アナログ派の愉しみ/映画◎小林正樹 監督『東京裁判』
大川周明が東條英機の
禿げ頭をひっぱたいたワケ
息つく間もない、とはこうした映画を指して言うのだろう。小林正樹監督のドキュメンタリー『東京裁判』(1983年)だ。わたしが今度鑑賞したのは3回目となるが、40年前に初めて観たときと変わらず、しばしば呼吸するのも忘れて咳き込んでしまった。満州事変から支那事変、太平洋戦争まで17年8カ月におよぶ日本の戦争行為が裁かれた東京裁判(極東国際軍事裁判)の全容を、当時の記録映像にもとづき再現したこの作品は、後世のわれわれにとってまさに国宝級の遺産ではないか。

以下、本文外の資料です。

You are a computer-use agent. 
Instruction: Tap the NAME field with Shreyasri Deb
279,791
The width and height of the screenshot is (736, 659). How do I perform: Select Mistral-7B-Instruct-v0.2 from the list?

1946年(昭和21年)5月3日、戦犯容疑者28名を被告として開廷したのち、裁判管轄権をめぐってアメリカ人弁護団による「もし真珠湾攻撃を犯罪というなら、ヒロシマ・ナガサキへの原爆投下も犯罪ではないか」との異議申し立てにはじまり、ソ連から連行されてきた元満州国皇帝・愛新覚羅溥儀の「私は日本軍部のロボット同然であり、自分自身の手も口も持っていなかった」という証言(のちに自伝において偽証だったと告白)、また、元関東軍作戦参謀・石原莞爾が病気のため山形県で開かれた臨時法廷において「満州建国を立案した自分が戦犯として法廷に召喚されないのは不思議だ」とうそぶくありさま……などなど、度肝を抜くような場面がめまぐるしく続いていく。
いちばんのクライマックスは、最終局面でのキーナン首席検事と東條英機元首相のあいだの天皇の戦争責任をめぐる応酬だろう。GHQ(連合国最高司令官総司令部)のマッカーサー元帥の指示で天皇免責を方針とするキーナンは、それをウェッブ裁判長以下に納得させるためにあの手この手を使い、ようやく東條の口から「私の進言、統帥部その他責任者の進言によって、しぶしぶご同意になったというのが事実でしょう。陛下は最後の一瞬に至るまで平和のご意思を持っておられまして、なお、戦争になってからも然りです」の言葉を引き出して政治目標を達成するのだ。かくして東京裁判は1948年(昭和23年)11月12日、東條ら7名の絞首刑をはじめ全被告への有罪判決をもって結審する……。
ことほどさようにすべてが歴史的瞬間といっても過言ではないドキュメンタリーにあって、わたしが最も注目したのは、開廷初日の検事側の起訴状朗読のさなか、被告席の大川周明がいきなり手を振り上げて前列に座る東條の禿げ頭をひっぱたいたシーンだ。もとよりこのエピソードは広く人口に膾炙して、当代最高の知識人といわれた人物の突拍子もない行動は狂気なのか狂言なのかと論議を呼び、現在まで決着を見ていない。しかし、その情景をあらためて目のあたりにして、わたしは第三の解釈がありえるのではないかと思い当たったのだ。
「ユーモアに関しては、もう一つの〔中略〕より重要な場合のことを想起したい。それはすなわち、ある人間がユーモア的な精神態度をわれとわが身に向け、それによって自分にふりかかってくるかもしれぬ苦悩を防ごうとする場合である」(高橋義孝訳)
これは精神分析学者フロイトの論文『ユーモア』(1928年)の一節だ。かれはユーモアには本来、機知や滑稽と同じく、何かしらわれわれの心を解放させ、大らかに魂を高揚させるものがあるが、それだけにとどまらず、ときにはより深いところで精神病理的な傾向を帯びることもあると指摘するのだ。あの大川の振る舞いがユーモア? 実際、そのあとに東條本人が満面の笑みを浮かべてしきりに周囲を見やっているのは、照れ隠しだけでなく、そこに相手のしたたかなユーモアを受け止めたからではないだろうか。フロイトはこんなふうに論を運ぶ。
「けれども大切なのは、それが自分自身に向けられたものであれ、また他人に向けられたものであれ、ユーモアが持っている意図なのである。いってみれば、ユーモアとは、ねえ、ちょっと見てごらん、これが世の中だ、随分危なっかしく見えるだろう。ところが、これを冗談で笑い飛ばすことは朝飯前の仕事なのだ、とでもいうものなのである」
大川はただちに法廷から連れ出されると、精神鑑定の結果、梅毒による精神障害と診断されて免訴になったことを伝えて、映画はエピソードを終えている。だが、フロイトの所説にしたがうなら、この冷徹な超国家主義者こそが初日のタイミングですでに東京裁判の危なっかしさを見抜き、あからさまに冗談で笑い飛ばしてみせたのかもしれない。わたしはそんな想像をめぐらしたくなるのである。